Hindistan'da; Pakistan, Afganistan ve Bangladeş'ten gelen 6 dini gruba vatandaşlık yolunu açan, ancak aynı durumdaki Müslüman göçmenleri kapsam dışı bırakacak şekilde değiştirilen "Vatandaşlık Yasası"na karşı protestolar esnasında başkent Yeni Delhi’nin kuzeydoğusundaki bazı bölgelerde Hindu grupları ve Hint güvenlik güçleri işbirliğiyle Müslümanlara karşı kitlesel bir linç girişiminin başlatıldığı, ev ve iş yerlerinin basıldığı, camilerin ateşe verildiği ve Müslümanların can ve mal kayıpları yaşadığı haberleri dünya basınında yer almıştır.

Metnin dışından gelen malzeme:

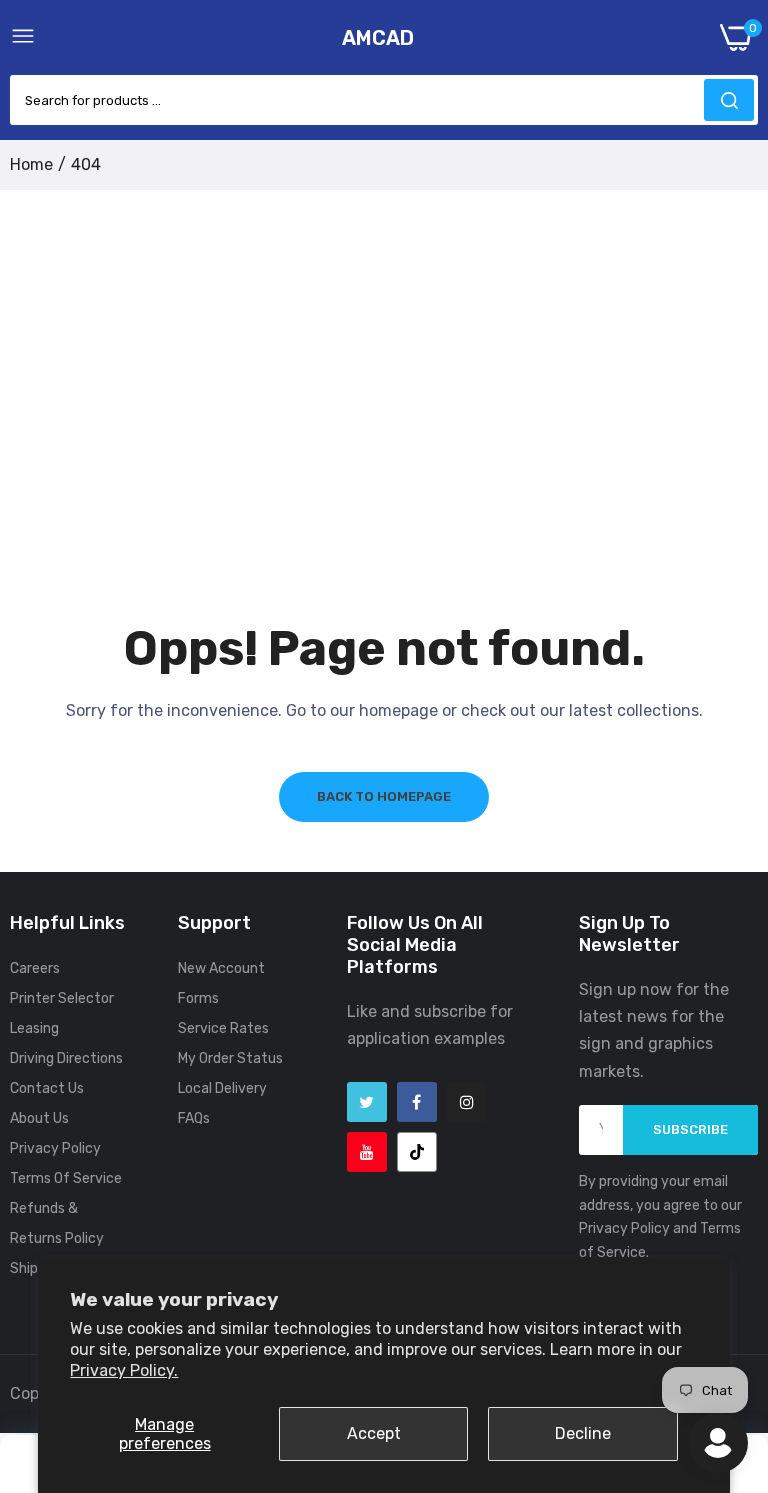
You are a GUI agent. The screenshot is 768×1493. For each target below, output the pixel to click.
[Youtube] (367, 1152)
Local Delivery (222, 1088)
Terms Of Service (66, 1178)
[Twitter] (367, 1102)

BM İnsan Hakları Yüksek Komiseri Michelle Bachelet, BM İnsan Hakları Konseyinin 43'üncü oturumunda; “yasanın büyük endişe kaynağı olduğunu, diğer gruplar tarafından Müslümanlara yönelik saldırılara karşı polisin harekete geçmediğine ve barışçıl protestoculara karşı polisin aşırı güç kullandığına dair gelen haberlerden endişeliyim” dediğini bilmekteyiz.

Bu Bağlamda;

  1. Vatandaşlık Yasasının çıkartılması ve sonrasında yaşanan gelişmelerle ilgili Müslüman halkın siyasal ve sosyal haklarıyla ilgili Türkiye Cumhuriyeti herhangi bir diplomatik temasta bulunmuş mudur?
  2. Yaşanan gelişmeler üzerine Bakanlığınızca Hindistan devlet yetkilikleriyle resmi herhangi bir görüşme yapılmış mıdır?
  3. Hindistan’daki vatandaşlarımız yaşanan hadiselerden etkilenmiş midir? Olaylardan etkilenen vatandaşlarımız Bakanlığınızca takip ediliyor mu?
  4. Yaşanan olayların sebeplerini tespit etmek, olaylar esnasında yaşanan can ve mal kayıpları ve genel bilançoyu tespit etmek üzere çalışan organize bir biriminiz mevcut mudur?